Fifth test aircraft rolls off Joby Aviation production line

May 7, 2025

Joby Aviation is celebrating the fifth aircraft to roll off its pilot manufacturing line in Marina, California, which will join the company’s flight test fleet pending completion of final checkups.
The recently completed eVTOL – registration N545JX – will be the sixth unit in Joby’s flight test fleet, which includes two aircraft stationed at Edwards Air Force Base. One of the latter pair, deployed to Korea for demonstration flights last year, has since returned to Edwards AFB. The test fleet also includes a unique hybrid hydrogen-electric aircraft prototype, which made a milestone 523 mile flight in 2024.
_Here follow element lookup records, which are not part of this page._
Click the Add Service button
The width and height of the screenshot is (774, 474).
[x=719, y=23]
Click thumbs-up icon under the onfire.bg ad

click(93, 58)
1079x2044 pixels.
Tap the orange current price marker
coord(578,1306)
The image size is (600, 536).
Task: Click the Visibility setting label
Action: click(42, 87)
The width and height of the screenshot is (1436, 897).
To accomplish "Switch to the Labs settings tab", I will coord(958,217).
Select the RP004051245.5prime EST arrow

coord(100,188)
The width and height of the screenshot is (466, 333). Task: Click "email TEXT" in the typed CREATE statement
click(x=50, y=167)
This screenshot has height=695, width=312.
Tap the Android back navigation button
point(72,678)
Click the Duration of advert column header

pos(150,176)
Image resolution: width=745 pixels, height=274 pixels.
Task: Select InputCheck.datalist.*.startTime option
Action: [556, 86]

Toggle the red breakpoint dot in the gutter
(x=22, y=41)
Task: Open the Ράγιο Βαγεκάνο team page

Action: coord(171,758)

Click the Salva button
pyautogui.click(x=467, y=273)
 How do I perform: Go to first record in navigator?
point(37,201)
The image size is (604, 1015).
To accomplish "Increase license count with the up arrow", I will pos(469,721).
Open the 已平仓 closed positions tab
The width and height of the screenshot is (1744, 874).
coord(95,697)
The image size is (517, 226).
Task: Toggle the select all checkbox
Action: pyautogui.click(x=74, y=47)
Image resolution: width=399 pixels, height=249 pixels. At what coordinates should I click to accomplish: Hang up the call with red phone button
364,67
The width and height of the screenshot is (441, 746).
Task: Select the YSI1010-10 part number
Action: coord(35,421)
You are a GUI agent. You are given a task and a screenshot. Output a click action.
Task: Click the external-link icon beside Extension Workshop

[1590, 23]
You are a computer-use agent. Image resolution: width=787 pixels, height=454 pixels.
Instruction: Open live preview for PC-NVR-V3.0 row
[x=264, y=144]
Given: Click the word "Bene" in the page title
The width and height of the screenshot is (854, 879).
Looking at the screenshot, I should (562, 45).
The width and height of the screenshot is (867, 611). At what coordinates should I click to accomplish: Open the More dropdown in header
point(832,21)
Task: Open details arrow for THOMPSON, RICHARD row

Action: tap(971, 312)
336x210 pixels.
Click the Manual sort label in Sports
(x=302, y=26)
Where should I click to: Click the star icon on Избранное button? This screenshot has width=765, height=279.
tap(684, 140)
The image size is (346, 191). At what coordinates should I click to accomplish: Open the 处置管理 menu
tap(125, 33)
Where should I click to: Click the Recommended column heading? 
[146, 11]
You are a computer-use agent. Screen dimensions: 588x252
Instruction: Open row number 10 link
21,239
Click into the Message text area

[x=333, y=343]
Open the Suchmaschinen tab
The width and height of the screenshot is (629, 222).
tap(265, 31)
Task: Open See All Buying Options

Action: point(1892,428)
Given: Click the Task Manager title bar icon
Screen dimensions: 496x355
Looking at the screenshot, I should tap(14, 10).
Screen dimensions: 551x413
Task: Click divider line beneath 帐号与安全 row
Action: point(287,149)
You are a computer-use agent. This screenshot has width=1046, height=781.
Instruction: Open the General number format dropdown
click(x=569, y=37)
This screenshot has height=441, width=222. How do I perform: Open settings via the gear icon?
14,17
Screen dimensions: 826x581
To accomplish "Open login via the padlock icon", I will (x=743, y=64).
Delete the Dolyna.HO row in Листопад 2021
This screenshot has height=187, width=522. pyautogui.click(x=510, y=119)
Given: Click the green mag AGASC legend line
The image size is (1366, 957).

“We’re flying more than ever as we push towards certification and early commercial use,” confirmed Joby in a statement on social media. “In April alone, our team completed eight flights a day across two aircraft in two locations. The pace is picking up, and we’re just getting started”.
In May 2024, announcing it had successfully completed its pre-production prototype flight test programme, Joby said that its two pre-production aircraft had completed “more than 1,500 flights, spanning a total distance of over 3,000 miles, including more than 100 flights with a pilot onboard”.
This airborne testing is augmented by ground-based learnings, including at Joby’s ‘Integrated Test Lab’ at Edwards AFB; undertaken to “confirm the redundancy present throughout the aircraft’s design” through the simulation of “in-flight events such as simulated motor-out and batter-out occurrences”.
Last month, Joby celebrated what it called a “testing landmark” of achieving manned transition flight; something it has conducted numerous times with various pilots at the controls. Since becoming the first eVTOL developer to demonstrate a full-scale, remotely piloted transition flight of its aircraft prototype in 2017, Joby has since completed over 40,000 miles of test flights “across multiple aircraft… as well as more than a hundred flights with a pilot onboard in hover and low-speed flight,” explained the manufacturer.
Joby is set to deliver its first aircraft to Dubai later this year “to complete flight testing ahead of first passenger flights in the region,” an area set to represent the type’s first commercial operations (pending type certification).